Six Theories of Gorilla

by Pat Pujolas


This seems to be the most popular position on social platforms. Mom and Dad should have been watching this kid more closely. Period. Because how could any good parent fail to notice their own child climbing over a three-foot fence, crawling through some bushes, and falling into the barrier moat at the Cincinnati Zoo's Gorilla World exhibit? Unforgivable. Gorillas are dangerous animals, and the parents should have been on their highest alert. As such, these people deserve our harshest criticisms and/or Internet memes.


One eyewitness claims the boy joked about getting into the water before taking off to do just that. What three-year-old says and does that sort of thing? A real ragamuffin, that's who. The Mom surely knew from experience to keep a close eye on this particular boy. We know because there's a little trick that parents do when in public places: make your kid stick their hand(s) in your back pocket to distract them and keep them close. The Mom did this to snap a picture, but the boy pulled free and ran anyway. What a rascal!

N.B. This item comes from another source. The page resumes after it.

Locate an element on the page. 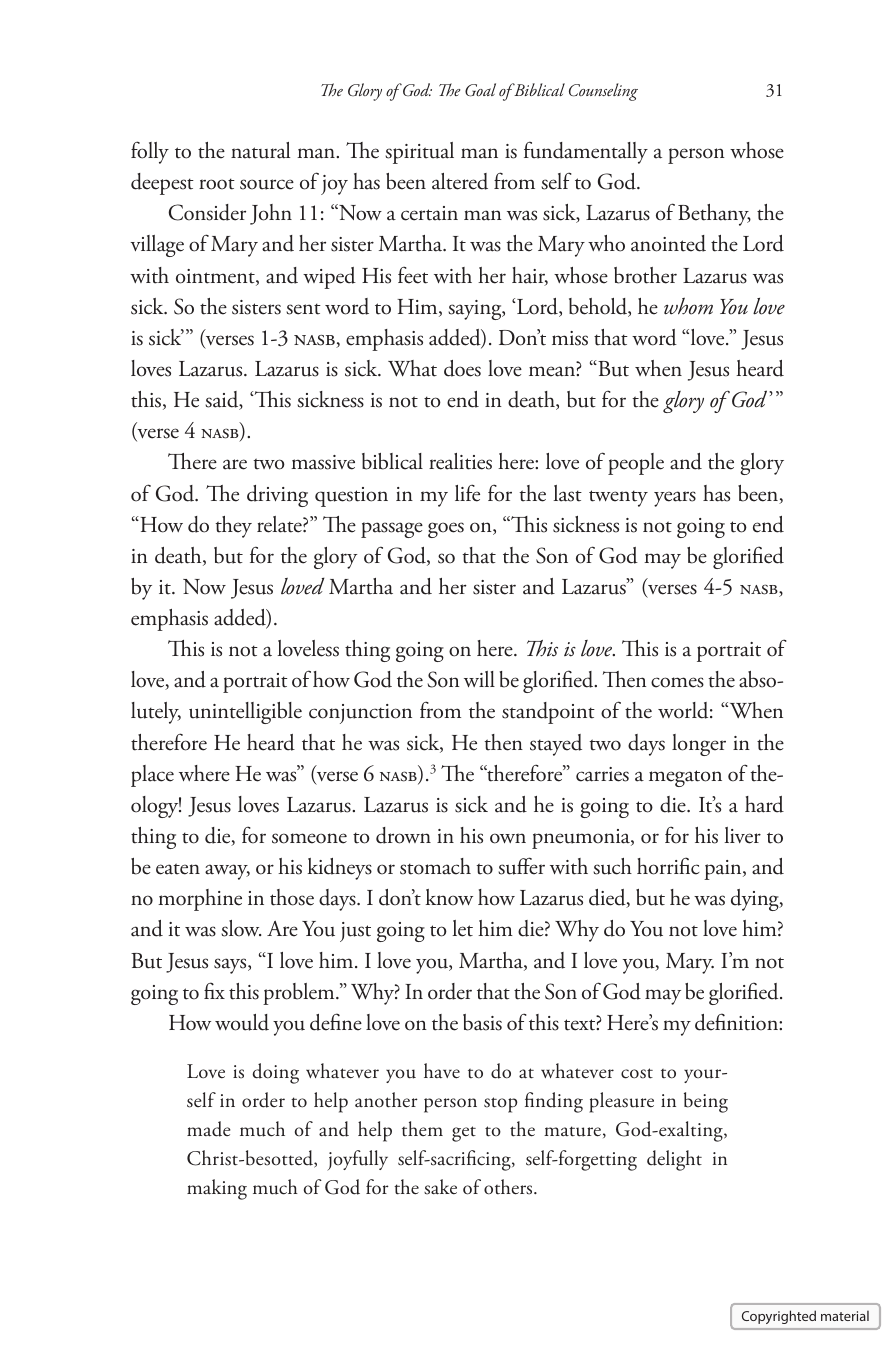 The height and width of the image is (1345, 896). natural is located at coordinates (260, 150).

Anyone who watches the video can see Harambe (ironically, Swahili for “pull together”), a 450-pound primate, roughly dragging a tiny human being through shallow water. A former zookeeper notes: “Harambe was most likely not going to separate himself from that child without seriously hurting him first.” But just as many people see the gorilla protecting the boy, pulling his pants up, holding hands with him, and only reacting to the commotion and screams from above. There's also footage from 30 years ago of a silverback watching over a fallen, unconscious boy at an English zoo until help arrived. So, what were Harambe's intentions? Can anyone really say?

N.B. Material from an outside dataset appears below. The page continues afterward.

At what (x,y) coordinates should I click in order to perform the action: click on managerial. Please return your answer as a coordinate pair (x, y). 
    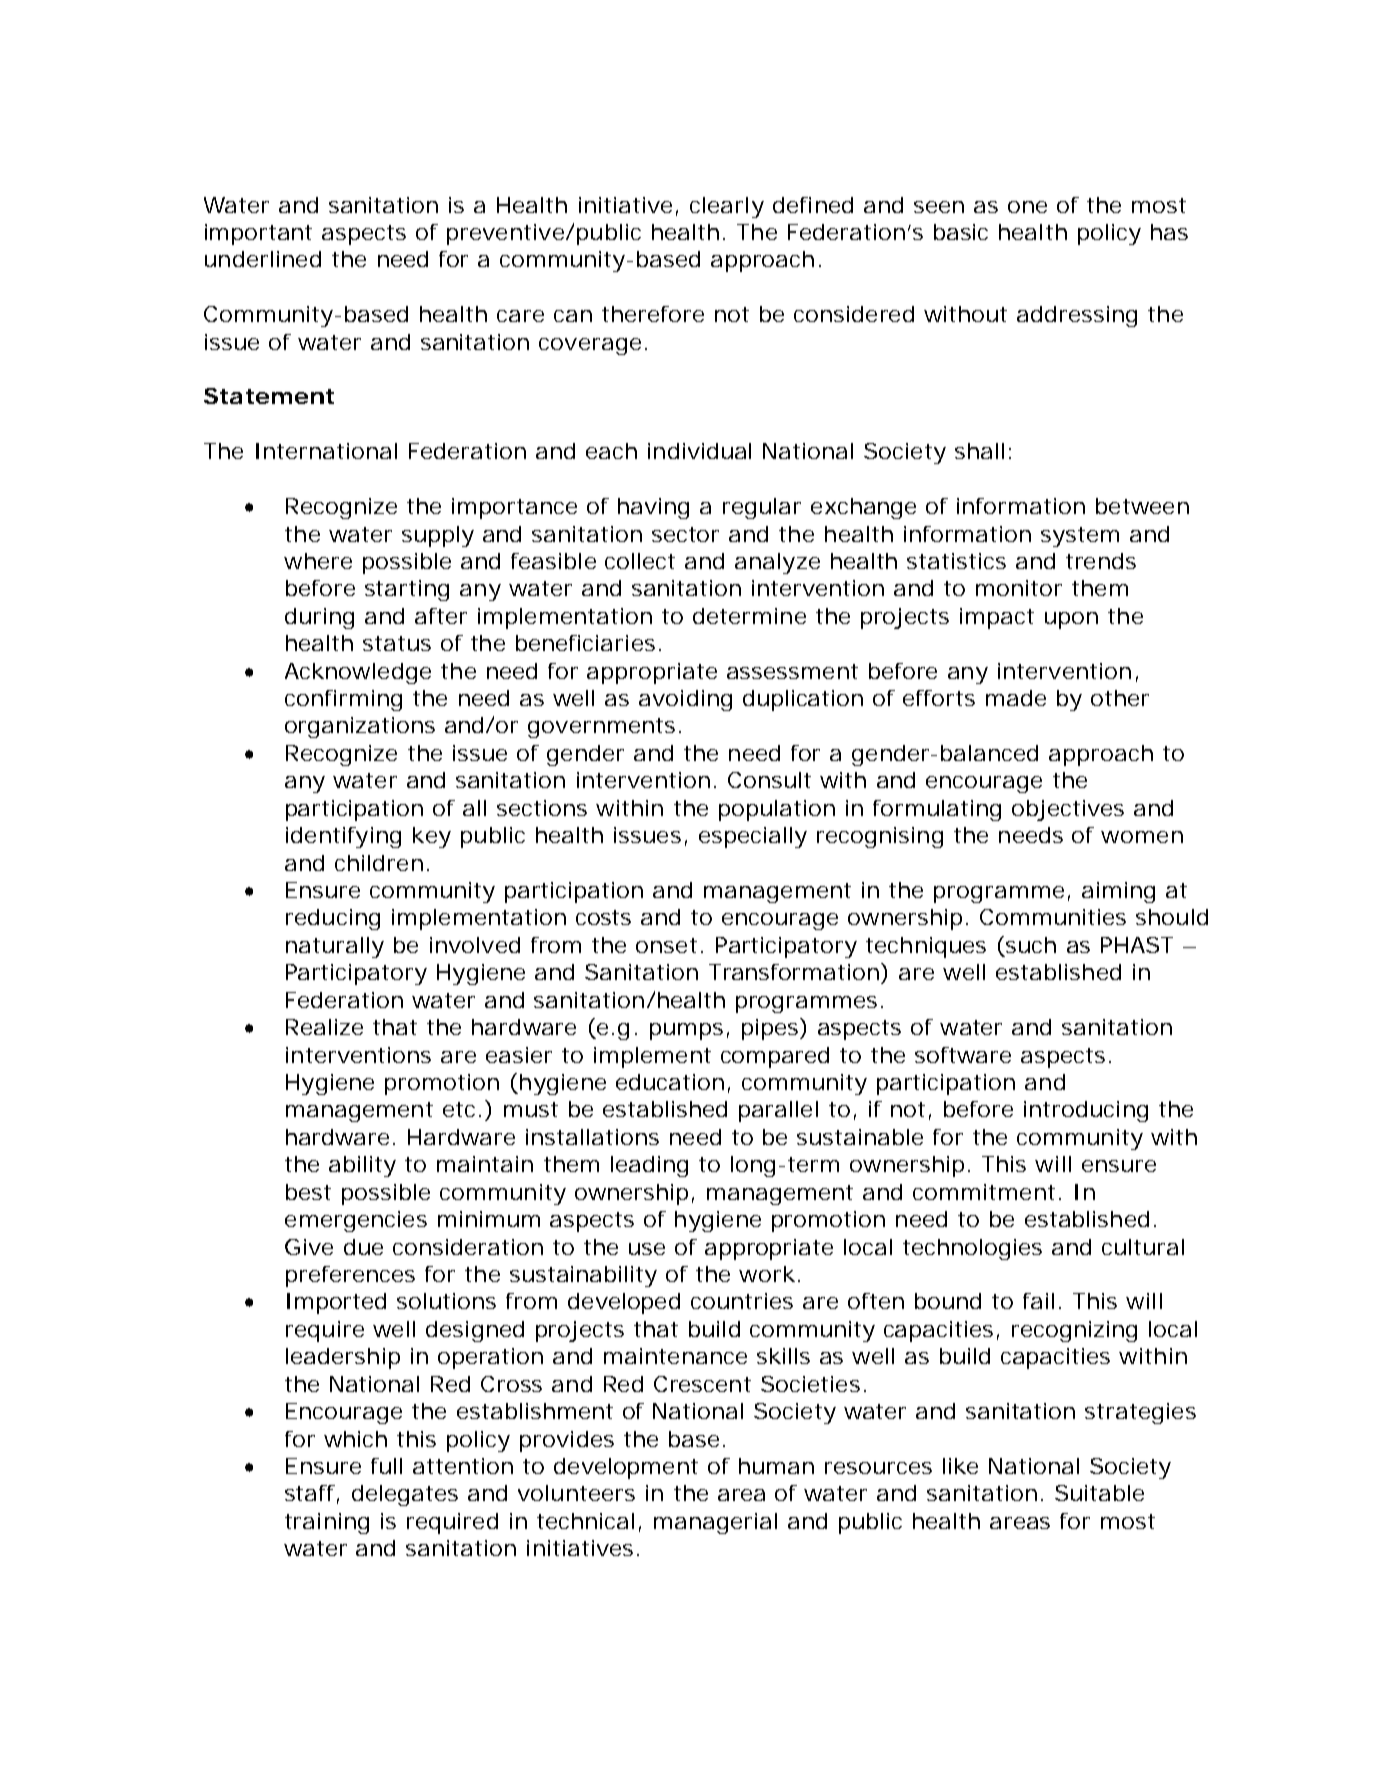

If a three-year-old can get past your security measures, are they really all that great? The Cincinnati Zoo is the second oldest zoo in the United States and has earned accreditation by the Association of Zoos & Aquariums for over 25 years (Google it, Fonzie.) In accordance with the Animal Welfare Act, the U.S. Department of Agriculture inspects all zoos twice annually to ensure animal and visitor safety. If there were violations involving Gorilla World (est. 1978), they were overlooked fifty-some times. And somehow survived millions of zoo-goers without incident, until recently.


The year is 2016, and we're still trapping and transporting wild animals for info-tainment. Have we learned nothing since the dawn of mankind? Really, with the advent of the Internet (and now virtual reality), who needs a public zoo? Some might respond: the animals do. Animals in captivity receive healthcare, food, and protection. And if we the people never experience these rare animals in close proximity, would we still care about their extinction in faraway places? Only one way to find out.

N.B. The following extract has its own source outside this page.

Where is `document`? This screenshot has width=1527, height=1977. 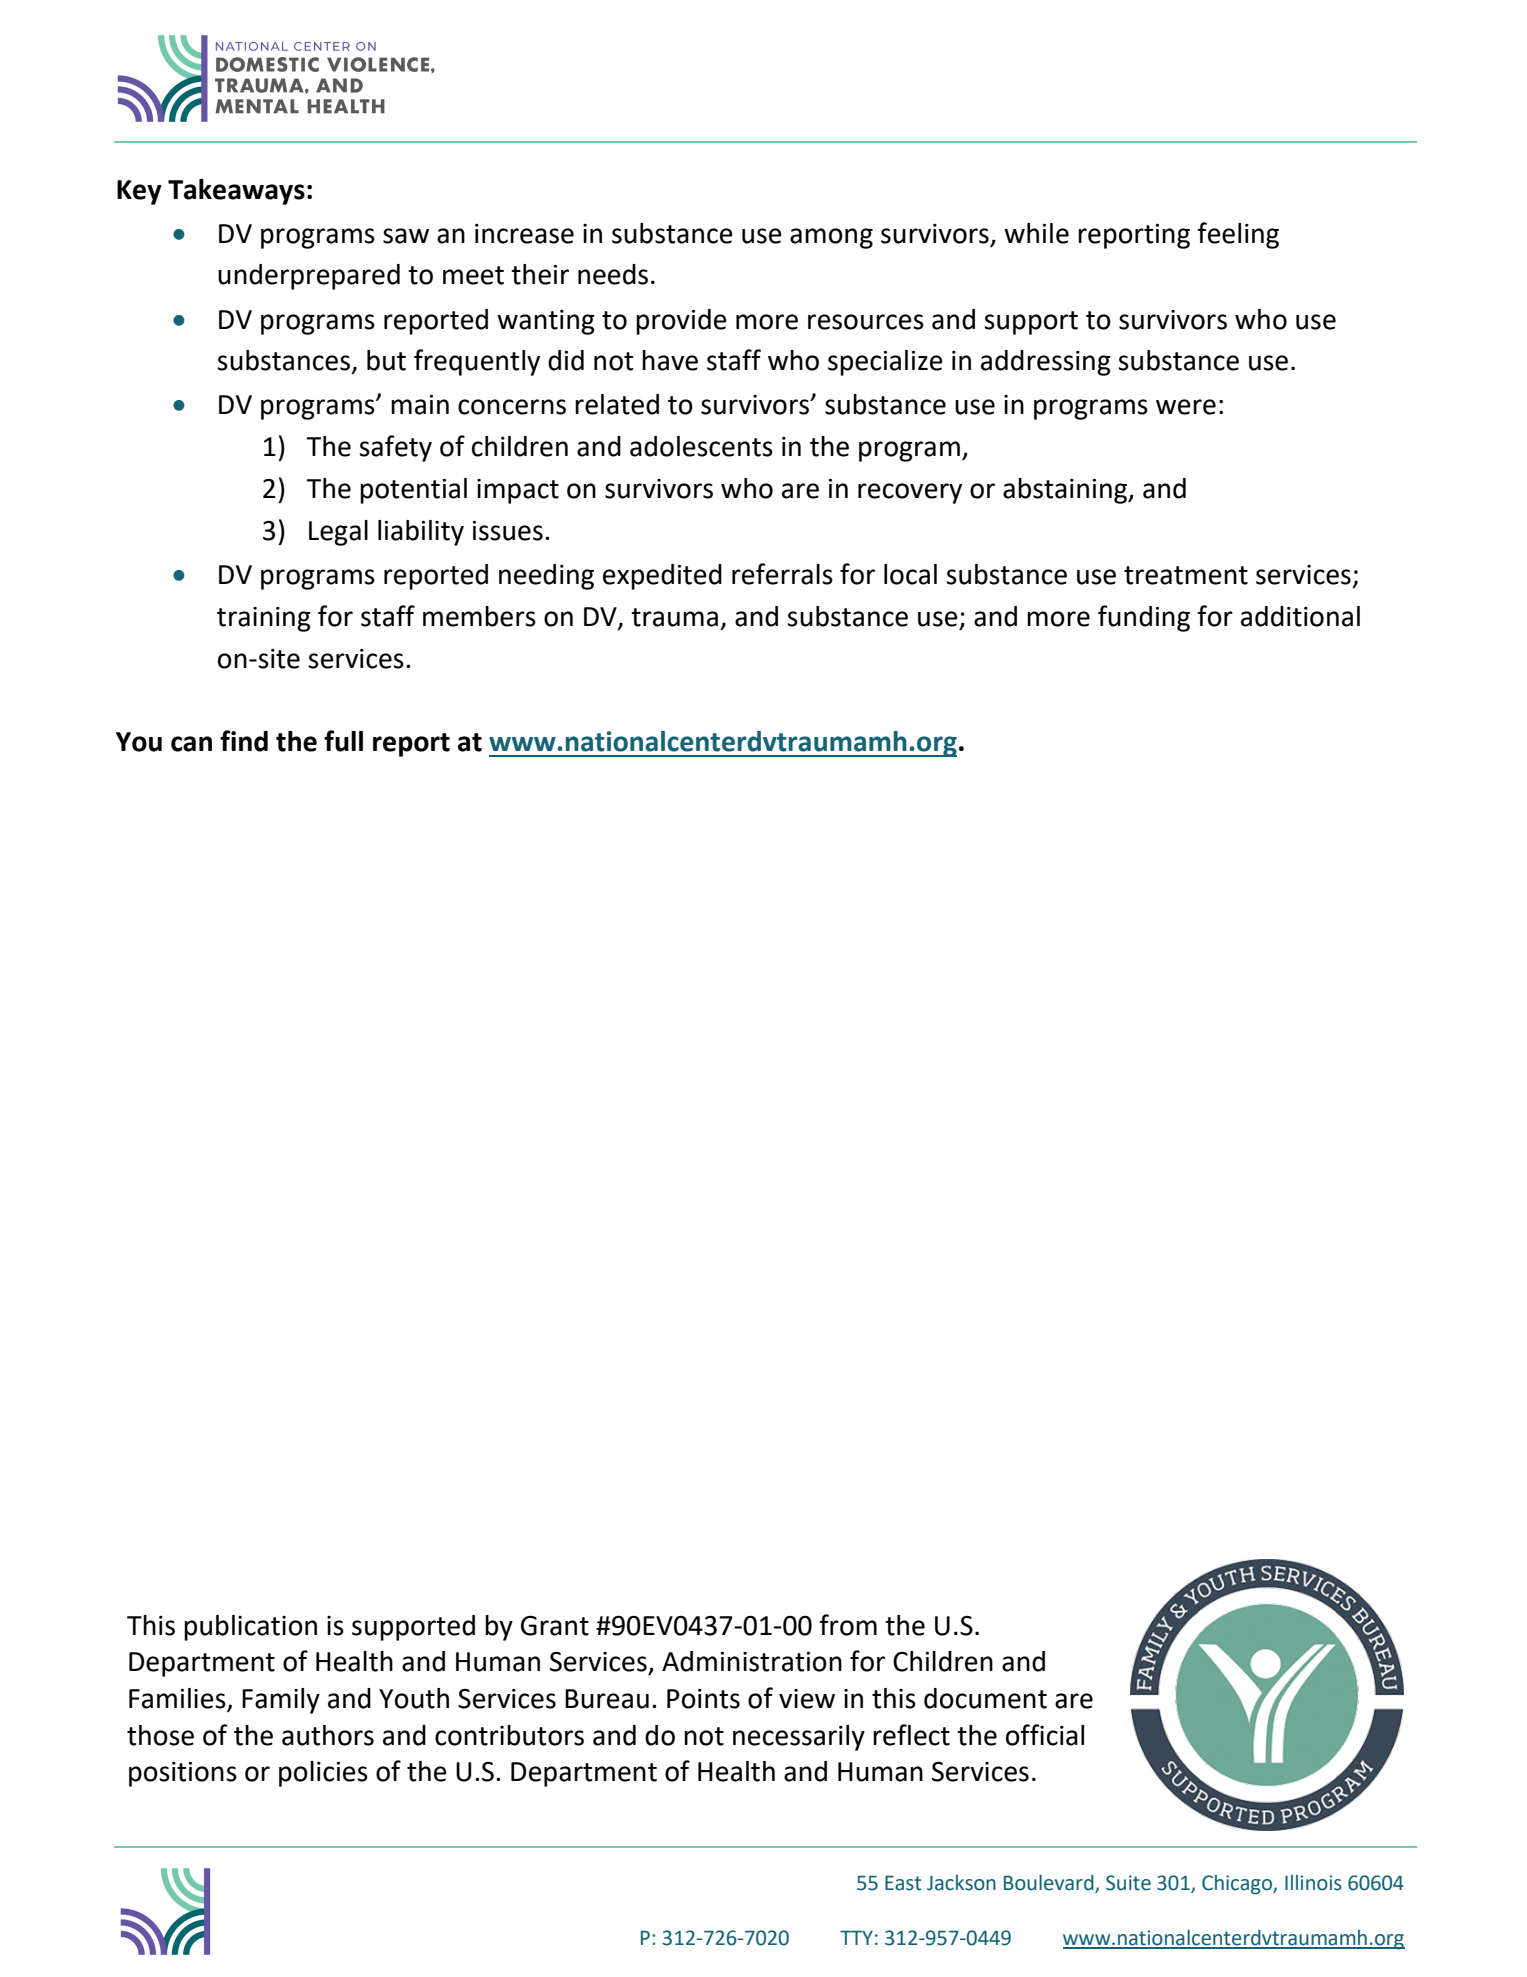
document is located at coordinates (985, 1698).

The human race is far from perfect. Sometimes we let children out of our sight, even for a brief moment. Sometimes we make poor decisions, especially before our minds are fully developed. Sometimes sheer emotion overpowers our renowned ability to reason. We demand swift justice when an innocent being is killed. Our brains, it seems, are hard-wired for reciprocity. Blame must be dispensed; punishment must be given. It's how we cope in the wake of tragedy. It's how we, as a social species, have co-existed for thousands of years. A member of our tribe has fallen, and we have to keep moving forward, the only way we know how.